== Task list ==
**A)** Translate this sentence from the West Bank passage into Spanish: "Somehow the survivors found the strength and courage to rebuild their lives."
**B)** Answer these questions using the West Bank passage, one answer per line:
(i) What one-word explanation did the friends living in Hebron give?
(ii) In what month and year did the writer finally enter the Jenin refugee camp?
(iii) Who is credited with the photo?
**C)** Carry the West Bank passage forward, starting after its last sentence.

The following day, when we told our friends who live in Hebron what had happened, they said, “Settlers.” Nothing unusual or extraordinary, just the usual Saturday night settler activity. Welcome to Hebron. Welcome to the occupation by night.

Annette Thomas

A warm welcome in Jenin (Photo by Michael Keating).
 

Having attempted and failed on two occasions to enter the Palestinian refugee camp in Jenin, I finally succeeded in April of 2005. I had become obsessed with the Palestinian crisis after visiting the West Bank and Gaza with a friend shortly after the Jenin massacre in 2002. A desperate need to connect with the people, to understand how something so violent and devastating had not broken their spirit turned this trip into a personal mission. The Israeli military raid of the Jenin camp that took place in the dead of night, leaving the Palestinians no chance for resistance, had become a human tragedy. Countless homes were demolished before the residents had a chance to evacuate. Scores of innocent people died. Somehow the survivors found the strength and courage to rebuild their lives.

Collected data:
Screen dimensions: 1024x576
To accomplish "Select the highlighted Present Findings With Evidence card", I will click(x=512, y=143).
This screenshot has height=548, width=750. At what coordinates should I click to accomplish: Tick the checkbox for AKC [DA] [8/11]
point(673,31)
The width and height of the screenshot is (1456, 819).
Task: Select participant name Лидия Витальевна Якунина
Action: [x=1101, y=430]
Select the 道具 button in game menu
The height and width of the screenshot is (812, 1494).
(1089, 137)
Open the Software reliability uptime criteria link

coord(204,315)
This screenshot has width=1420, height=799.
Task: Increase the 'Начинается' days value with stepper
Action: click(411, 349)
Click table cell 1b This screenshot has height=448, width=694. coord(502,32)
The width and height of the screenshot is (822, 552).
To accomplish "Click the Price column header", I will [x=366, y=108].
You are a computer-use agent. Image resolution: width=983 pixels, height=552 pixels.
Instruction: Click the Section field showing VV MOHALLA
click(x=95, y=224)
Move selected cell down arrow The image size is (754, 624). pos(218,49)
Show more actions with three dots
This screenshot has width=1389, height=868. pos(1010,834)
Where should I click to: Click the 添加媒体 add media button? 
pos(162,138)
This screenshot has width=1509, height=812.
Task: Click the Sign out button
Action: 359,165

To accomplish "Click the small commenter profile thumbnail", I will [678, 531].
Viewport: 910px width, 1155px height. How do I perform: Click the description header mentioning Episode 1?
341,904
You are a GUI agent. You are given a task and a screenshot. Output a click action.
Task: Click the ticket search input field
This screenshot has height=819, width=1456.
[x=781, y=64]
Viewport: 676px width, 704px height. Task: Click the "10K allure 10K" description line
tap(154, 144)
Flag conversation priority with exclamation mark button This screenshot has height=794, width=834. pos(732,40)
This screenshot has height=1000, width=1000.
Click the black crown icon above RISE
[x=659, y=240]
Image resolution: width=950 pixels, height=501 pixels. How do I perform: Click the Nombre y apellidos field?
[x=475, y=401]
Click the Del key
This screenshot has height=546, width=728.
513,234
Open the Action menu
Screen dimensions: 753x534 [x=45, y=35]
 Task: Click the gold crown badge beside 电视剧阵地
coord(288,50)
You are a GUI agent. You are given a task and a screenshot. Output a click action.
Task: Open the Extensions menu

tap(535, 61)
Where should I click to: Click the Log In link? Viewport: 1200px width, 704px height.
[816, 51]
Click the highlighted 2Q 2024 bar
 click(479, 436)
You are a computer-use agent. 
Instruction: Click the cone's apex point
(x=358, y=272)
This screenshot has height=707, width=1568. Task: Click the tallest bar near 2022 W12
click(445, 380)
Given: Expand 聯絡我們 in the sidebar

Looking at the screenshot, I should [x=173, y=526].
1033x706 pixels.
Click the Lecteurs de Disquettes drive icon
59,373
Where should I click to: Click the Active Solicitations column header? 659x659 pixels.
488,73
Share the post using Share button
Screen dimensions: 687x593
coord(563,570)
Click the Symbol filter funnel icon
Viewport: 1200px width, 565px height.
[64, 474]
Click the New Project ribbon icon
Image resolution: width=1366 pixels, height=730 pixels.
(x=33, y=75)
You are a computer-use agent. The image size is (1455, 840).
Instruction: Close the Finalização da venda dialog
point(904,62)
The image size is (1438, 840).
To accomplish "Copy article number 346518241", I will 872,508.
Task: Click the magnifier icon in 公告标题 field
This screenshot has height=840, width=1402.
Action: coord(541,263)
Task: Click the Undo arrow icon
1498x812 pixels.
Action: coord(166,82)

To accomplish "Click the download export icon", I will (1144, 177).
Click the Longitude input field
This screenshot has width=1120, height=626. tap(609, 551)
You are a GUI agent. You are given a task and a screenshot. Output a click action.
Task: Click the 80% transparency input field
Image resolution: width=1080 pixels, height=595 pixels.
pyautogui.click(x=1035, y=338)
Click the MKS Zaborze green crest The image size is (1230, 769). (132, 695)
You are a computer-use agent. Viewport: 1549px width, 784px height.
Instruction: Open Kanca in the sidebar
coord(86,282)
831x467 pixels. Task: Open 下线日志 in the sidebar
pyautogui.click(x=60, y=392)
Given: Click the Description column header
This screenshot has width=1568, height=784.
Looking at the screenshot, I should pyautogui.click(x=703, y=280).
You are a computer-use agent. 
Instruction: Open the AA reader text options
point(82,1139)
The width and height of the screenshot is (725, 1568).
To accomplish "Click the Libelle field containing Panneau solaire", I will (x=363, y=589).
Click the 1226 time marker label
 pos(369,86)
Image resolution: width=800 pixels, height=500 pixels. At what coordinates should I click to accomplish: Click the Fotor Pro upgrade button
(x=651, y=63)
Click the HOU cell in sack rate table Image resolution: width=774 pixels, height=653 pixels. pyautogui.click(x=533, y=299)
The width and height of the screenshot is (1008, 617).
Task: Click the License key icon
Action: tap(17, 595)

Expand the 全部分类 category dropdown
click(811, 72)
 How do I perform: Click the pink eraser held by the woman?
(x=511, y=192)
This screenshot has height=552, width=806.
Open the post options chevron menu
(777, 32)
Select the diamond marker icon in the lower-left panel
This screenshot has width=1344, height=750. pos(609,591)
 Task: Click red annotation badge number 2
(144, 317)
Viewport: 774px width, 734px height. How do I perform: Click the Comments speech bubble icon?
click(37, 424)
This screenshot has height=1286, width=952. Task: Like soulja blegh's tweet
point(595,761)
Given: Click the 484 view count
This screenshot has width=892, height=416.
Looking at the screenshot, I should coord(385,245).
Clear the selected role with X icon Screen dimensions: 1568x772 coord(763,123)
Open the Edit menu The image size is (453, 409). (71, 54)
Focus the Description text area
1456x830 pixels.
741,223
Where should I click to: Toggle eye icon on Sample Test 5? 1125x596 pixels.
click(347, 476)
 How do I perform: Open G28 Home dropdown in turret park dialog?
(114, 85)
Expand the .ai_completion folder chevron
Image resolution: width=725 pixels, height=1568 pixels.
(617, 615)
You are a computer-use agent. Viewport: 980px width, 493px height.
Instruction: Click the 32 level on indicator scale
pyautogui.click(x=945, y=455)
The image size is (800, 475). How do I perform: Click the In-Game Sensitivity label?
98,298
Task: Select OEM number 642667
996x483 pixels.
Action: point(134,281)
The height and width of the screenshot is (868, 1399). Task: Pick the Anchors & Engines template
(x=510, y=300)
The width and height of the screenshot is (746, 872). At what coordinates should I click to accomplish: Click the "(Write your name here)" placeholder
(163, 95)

== Answers to the exercises ==
**A)** De algún modo, los sobrevivientes encontraron la fuerza y el valor para reconstruir sus vidas.

**B)**
(i) "Settlers."
(ii) April 2005
(iii) Michael Keating

**C)**
I was taken to the home of a Jenin family, headed by a woman who had the sole responsibility of raising not only her children but the children of her brother and his wife, each of whom had been falsely imprisoned: he for five years, she sentenced to three consecutive life terms. In desperation, their 12-year-old daughter had written to U.N. Secretary-General Kofi Annan for his support in the release of her mother, and was planning a trip to New York City to meet with him. As I listened to my hostess’s story—her husband, twin sons and cousin killed by occupation forces, mother harassed to the point of a heart attack and death, and the false imprisonment of her brother and sister-in-law—I struggled to make sense of this human cruelty. I studied her face for telltale signs of the effects of the occupation. Anguish, pain, distrust: they were all there. Yet, as the minutes passed, the children, beautiful, giggling children, almost 10 of them, started warming up to and embracing the stranger who had traveled, with her peace team, thousands of miles to learn their stories and help make the rest of the world aware of their plight. Having been taken to their rooms, showered with gifts, hugs and kisses I was overwhelmed by the love they shared with me. I became their friend, a friend who would have to leave but could never, ever forget them.

Twyla Meyer

An Israeli military checkpoint bars Tulkarm farmers from their land.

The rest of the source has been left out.